Cetaceans In Captivity II

Q: are you pro-cap, except for orcas?
— Anonymous

Because I already wrote a fairly good summary of my feelings on the subject, here’s the reasons I’m pro-cap in general, and here’s the reasons why I would love to not be pro-captive cetaceans, but due to a whole bunch of things, I am for it.

This subject is approached as such a black-and-white issue when it is anything but. The solution is not “free the animals”, that is the goal. You can’t release captive animals into “the wild”, because “the wild” no longer exists. It is polluted, fragmented, and diminishing. Captive breeding programs in zoos have proven, time and time again, that they can prevent extinction - just look at black-footed ferrets, the Arabian oryx, and the California Condor - and we need those programs if we aren’t going to kill off millions of species before we can fix what we’ve done to the earth.

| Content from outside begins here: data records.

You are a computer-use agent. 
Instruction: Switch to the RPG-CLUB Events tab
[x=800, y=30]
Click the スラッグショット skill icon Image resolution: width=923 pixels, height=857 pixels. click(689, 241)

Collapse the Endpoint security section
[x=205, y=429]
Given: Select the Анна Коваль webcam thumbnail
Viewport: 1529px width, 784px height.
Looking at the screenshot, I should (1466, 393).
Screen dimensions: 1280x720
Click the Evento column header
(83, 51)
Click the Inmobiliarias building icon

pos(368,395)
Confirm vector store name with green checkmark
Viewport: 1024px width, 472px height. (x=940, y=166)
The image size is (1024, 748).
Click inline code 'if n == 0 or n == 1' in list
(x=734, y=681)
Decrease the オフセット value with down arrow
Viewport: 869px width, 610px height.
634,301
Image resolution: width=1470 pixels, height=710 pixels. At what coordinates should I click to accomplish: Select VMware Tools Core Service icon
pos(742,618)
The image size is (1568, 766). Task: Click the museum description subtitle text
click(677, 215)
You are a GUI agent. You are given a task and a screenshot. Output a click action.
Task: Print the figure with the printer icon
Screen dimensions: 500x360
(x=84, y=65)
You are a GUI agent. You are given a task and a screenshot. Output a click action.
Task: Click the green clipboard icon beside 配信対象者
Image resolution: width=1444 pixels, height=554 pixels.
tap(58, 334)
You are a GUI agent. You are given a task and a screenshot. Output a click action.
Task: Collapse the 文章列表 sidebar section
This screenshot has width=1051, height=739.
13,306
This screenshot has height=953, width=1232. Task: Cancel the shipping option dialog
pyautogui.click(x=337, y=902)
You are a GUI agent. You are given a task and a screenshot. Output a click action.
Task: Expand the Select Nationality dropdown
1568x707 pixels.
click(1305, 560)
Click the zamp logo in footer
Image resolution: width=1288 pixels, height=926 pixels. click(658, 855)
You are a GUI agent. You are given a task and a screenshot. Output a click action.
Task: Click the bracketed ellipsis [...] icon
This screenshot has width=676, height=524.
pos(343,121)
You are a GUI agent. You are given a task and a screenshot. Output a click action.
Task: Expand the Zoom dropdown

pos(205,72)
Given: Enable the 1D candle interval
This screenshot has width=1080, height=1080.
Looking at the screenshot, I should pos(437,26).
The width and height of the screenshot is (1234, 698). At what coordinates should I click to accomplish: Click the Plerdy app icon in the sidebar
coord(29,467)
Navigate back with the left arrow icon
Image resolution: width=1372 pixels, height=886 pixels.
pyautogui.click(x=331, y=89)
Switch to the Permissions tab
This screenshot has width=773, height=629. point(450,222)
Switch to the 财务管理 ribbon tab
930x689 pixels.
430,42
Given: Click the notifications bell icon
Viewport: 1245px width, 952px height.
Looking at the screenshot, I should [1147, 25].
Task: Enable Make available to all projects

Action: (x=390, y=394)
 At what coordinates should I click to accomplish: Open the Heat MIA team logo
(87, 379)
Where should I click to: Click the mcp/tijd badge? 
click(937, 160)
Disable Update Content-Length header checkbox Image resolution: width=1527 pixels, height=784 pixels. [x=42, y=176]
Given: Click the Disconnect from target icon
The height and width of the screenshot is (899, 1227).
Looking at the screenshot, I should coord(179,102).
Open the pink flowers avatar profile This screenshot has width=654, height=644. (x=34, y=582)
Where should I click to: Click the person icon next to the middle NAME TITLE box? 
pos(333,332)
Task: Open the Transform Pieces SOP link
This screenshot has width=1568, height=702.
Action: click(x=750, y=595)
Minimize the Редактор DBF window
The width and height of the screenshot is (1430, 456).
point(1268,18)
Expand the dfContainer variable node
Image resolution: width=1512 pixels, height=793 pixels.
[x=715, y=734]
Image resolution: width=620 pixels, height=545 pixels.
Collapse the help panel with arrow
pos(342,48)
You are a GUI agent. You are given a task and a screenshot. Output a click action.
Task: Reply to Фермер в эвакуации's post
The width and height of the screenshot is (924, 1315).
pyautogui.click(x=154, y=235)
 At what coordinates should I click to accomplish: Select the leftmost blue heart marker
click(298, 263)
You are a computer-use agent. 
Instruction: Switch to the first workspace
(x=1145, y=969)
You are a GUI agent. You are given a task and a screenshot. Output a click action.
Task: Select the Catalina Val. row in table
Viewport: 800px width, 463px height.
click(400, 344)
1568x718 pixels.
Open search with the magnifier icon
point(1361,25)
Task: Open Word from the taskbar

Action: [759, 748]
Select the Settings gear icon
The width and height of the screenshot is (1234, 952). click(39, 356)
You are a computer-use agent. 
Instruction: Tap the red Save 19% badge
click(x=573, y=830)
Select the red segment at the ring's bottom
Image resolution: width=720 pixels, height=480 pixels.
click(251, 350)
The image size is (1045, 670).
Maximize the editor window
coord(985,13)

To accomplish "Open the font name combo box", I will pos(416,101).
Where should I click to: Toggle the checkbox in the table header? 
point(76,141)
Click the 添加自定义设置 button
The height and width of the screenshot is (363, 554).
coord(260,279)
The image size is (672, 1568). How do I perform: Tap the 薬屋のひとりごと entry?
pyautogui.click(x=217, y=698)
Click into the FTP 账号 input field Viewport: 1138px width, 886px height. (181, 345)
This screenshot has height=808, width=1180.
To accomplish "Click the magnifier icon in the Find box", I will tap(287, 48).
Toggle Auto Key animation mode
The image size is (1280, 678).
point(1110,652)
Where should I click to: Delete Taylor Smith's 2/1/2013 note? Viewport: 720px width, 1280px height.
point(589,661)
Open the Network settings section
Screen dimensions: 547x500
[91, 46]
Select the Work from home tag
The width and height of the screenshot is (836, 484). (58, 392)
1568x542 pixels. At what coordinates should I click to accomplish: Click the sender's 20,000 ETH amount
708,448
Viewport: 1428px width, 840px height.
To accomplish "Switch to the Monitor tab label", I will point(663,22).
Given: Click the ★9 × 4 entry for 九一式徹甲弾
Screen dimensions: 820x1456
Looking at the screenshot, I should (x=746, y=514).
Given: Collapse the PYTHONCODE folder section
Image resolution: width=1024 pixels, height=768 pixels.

On top of that, aquaria are a much younger concept than zoos - the first public aquarium was opened in 1853, while terrestrial animals have been kept in “zoos” since about 3500BCThe first captive orca was only brought to an aquarium in 1965. For a field that is only 50 years old, the fact that accredited aquaria have improved so much already is a god damn miracle.

All I ask is just that everyone THINKS about this whole topic before forming an instantaneous opinion. Find out what conservation programs your local zoos and aquaria are running. Learn more about the AZA and what it takes to become an accredited facility. Please.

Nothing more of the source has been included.